I went to my first World Fantasy in 2009 in San Jose, California, and found it a wonderful experience worth repeating. This is a reader-focused convention, as shown by the conference tote full of books you receive when you register. The panels generally focus on editorial or authorial topics such as the state of certain tropes or where publishing is focused. There are readings and signings. Despite the name, there is some crossover with other speculative fiction genres. The key elements of this convention are its size (get your ticket early or there may not be space) and its focus on reading rather than the broader spectrum of most science fiction conventions. As a member, you are also eligible to vote on the World Fantasy Awards.
I’ve been to only one WorldCon so far (Renovation 2011), and hope to attend more in the coming years. From the stories I had heard about this convention, I expected to be overwhelmed. What I hadn’t realized was that BayCon is a perfect training ground for WorldCon, being one of the larger cons. WorldCon covers all the different sides of speculative fiction, writing, reading, movies, cartoons, even puppetry.
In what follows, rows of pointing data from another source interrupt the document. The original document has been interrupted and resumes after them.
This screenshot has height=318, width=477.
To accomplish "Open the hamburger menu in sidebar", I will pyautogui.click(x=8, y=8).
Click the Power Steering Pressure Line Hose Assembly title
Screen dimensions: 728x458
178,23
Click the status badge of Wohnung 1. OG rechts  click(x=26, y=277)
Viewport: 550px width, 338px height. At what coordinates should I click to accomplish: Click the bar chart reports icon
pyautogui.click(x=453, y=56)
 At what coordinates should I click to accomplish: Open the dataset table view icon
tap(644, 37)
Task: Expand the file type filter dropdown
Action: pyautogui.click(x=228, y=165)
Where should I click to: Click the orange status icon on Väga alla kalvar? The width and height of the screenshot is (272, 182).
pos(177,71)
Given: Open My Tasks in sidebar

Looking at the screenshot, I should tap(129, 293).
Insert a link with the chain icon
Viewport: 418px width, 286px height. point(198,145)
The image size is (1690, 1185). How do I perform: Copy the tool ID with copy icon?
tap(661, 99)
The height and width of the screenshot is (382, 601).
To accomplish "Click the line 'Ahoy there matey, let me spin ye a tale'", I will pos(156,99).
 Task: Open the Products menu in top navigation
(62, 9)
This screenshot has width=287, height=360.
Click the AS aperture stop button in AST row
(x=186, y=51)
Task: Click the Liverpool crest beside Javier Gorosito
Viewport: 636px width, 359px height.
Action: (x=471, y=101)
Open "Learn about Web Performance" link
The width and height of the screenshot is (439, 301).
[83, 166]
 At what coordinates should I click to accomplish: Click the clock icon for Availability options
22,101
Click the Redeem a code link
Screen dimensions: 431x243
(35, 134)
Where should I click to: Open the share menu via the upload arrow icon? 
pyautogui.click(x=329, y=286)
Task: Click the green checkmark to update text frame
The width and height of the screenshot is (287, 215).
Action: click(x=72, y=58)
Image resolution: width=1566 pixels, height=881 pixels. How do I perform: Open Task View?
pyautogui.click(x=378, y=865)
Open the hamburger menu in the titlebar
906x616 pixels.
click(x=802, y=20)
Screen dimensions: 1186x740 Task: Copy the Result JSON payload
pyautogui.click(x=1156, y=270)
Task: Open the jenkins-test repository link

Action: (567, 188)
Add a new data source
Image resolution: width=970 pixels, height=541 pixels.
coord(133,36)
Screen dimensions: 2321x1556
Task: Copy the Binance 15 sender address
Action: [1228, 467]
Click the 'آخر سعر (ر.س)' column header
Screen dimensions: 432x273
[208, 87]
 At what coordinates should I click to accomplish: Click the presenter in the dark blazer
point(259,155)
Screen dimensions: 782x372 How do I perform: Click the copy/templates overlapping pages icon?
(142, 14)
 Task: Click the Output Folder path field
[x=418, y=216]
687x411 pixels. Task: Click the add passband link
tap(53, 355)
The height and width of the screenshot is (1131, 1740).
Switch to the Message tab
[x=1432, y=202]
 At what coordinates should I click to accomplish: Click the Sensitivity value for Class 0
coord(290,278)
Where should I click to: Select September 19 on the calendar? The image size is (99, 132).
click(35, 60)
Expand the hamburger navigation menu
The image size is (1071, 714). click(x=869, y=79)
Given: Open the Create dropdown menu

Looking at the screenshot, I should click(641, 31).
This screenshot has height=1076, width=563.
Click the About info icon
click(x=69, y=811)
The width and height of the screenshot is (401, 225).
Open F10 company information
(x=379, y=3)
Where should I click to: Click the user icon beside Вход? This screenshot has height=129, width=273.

Also, members, both full and supporting, get to vote on both the Campbell and the Hugo. Yes, it’s a big convention, but it’s like coming home. Interesting conversations happen in the hallways and the con suite. Panels on pretty much anything you can think of regarding speculative fiction occur at a rate of several every hour. There is a robust dealers room; a good art show; performances of music, puppetry, and theater; and both signings and readings, as well as all day gaming and parties in the evening. You’d be hard pressed not to find something worth going to or participating in practically at any given hour.
I only went to Confluence once, back in 2004, simply because it is a decent distance away. Given my druthers, I’d go back frequently. Unlike the other cons, this is a very cozy affair with the same events at other cons, but fewer per hour so you don’t feel as rushed or that you’re always missing something. The staff was very welcoming. I went because I’d won the Triangulation contest that year, which turned out to have many benefits since I enjoyed the experience of being part of a con program. Without the comfort of my participation at Confluence, I wouldn’t have offered to do the same at BayCon, or WorldCon for that matter. Confluence is a perfect place to get your feet wet, and relaxing for those new to con going, or just looking for a fun break with like-minded people.